III. Sustainability Aspect:
As mentioned earlier, IPM is an approach to ensure economic viability at both consumer and producer level (seller is always expected to make a profit), environmental safety through a balanced use of all available pest control options, and social acceptability as food is safe and affordable.
While organic food production is generally perceived as safe and sustainable, the following examples can explain why it is not necessarily true. Organic food production is not pesticide-free and some of the pesticides used in an organic system are as harmful to humans and non-target organisms as some chemical pesticides. Certain organically accepted pesticides have toxins or natural chemical molecules that are very similar to those in synthetic pesticides. In fact, some synthetic pesticides are manufactured imitating the pesticidal molecules of natural origin. Mechanical pest control practices such as vacuuming or tilling utilize fossil fuels and indirectly have a negative impact on the environment. For example, diesel-powered tractors are operated for vacuuming western tarnished bug in strawberry 2-3 times or more each week while a pesticide application typically requires the use of tractor once every 7-14 days. To control certain pests, multiple applications of organic pesticides might be necessary with associated costs and risks, while similar pest populations could be controlled by fewer chemical pesticide applications. It is very difficult to manage certain plant diseases and arthropod pests through non-chemical means and inadequate control not only leads to crop losses, but can result in their spread to larger areas making their control even more difficult. Many growers prefer a good IPM-based production to an organic production for the ease of operation and profitability. However, they continue to produce organic food to stay in business.

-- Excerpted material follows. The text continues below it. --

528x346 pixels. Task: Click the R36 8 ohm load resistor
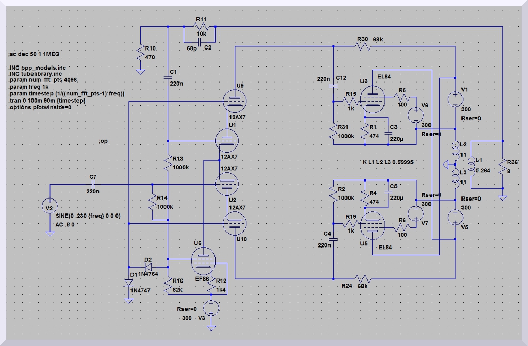pos(502,165)
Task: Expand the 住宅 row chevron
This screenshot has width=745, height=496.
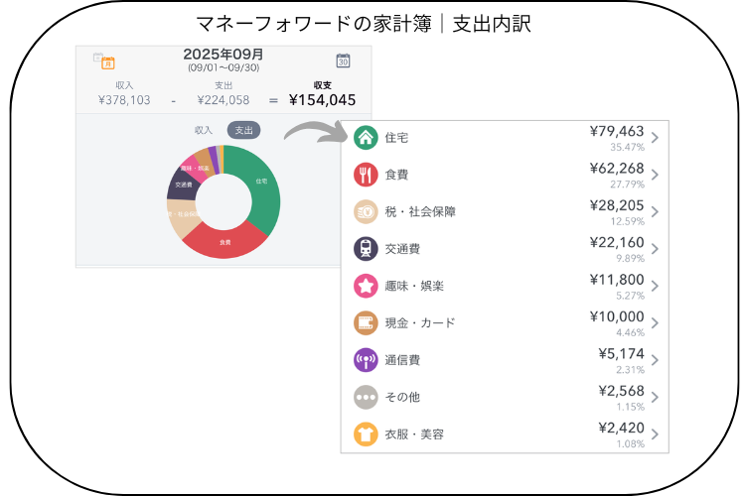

While middle and upper-class consumers may be willing to pay higher prices for organically produced food, many of the low-income groups in developed and underdeveloped countries cannot afford such food. Organic food production can lead to social inequality and a false sense of wellbeing for those can afford. Food security for the growing world population is necessary through optimizing input costs, minimizing wastage, grower adoption of safe and sustainable practices, and consumer confidence in food produced through such practices. IPM addresses all the economic, environmental, and social aspects and provides safe and affordable food to the consumers and profits to producers and sellers, while maintaining environmental health.